**LISTED RECORDS:**
++++++++++

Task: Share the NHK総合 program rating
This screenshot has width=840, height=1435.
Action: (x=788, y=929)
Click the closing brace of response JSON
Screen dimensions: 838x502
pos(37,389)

++++++++++

**YOUR OBJECTIVE:** Once you have read the records, output each one exactly as written.

**OUTPUT BELOW:**
Task: Share the NHK総合 program rating
This screenshot has width=840, height=1435.
Action: (x=788, y=929)
Click the closing brace of response JSON
Screen dimensions: 838x502
pos(37,389)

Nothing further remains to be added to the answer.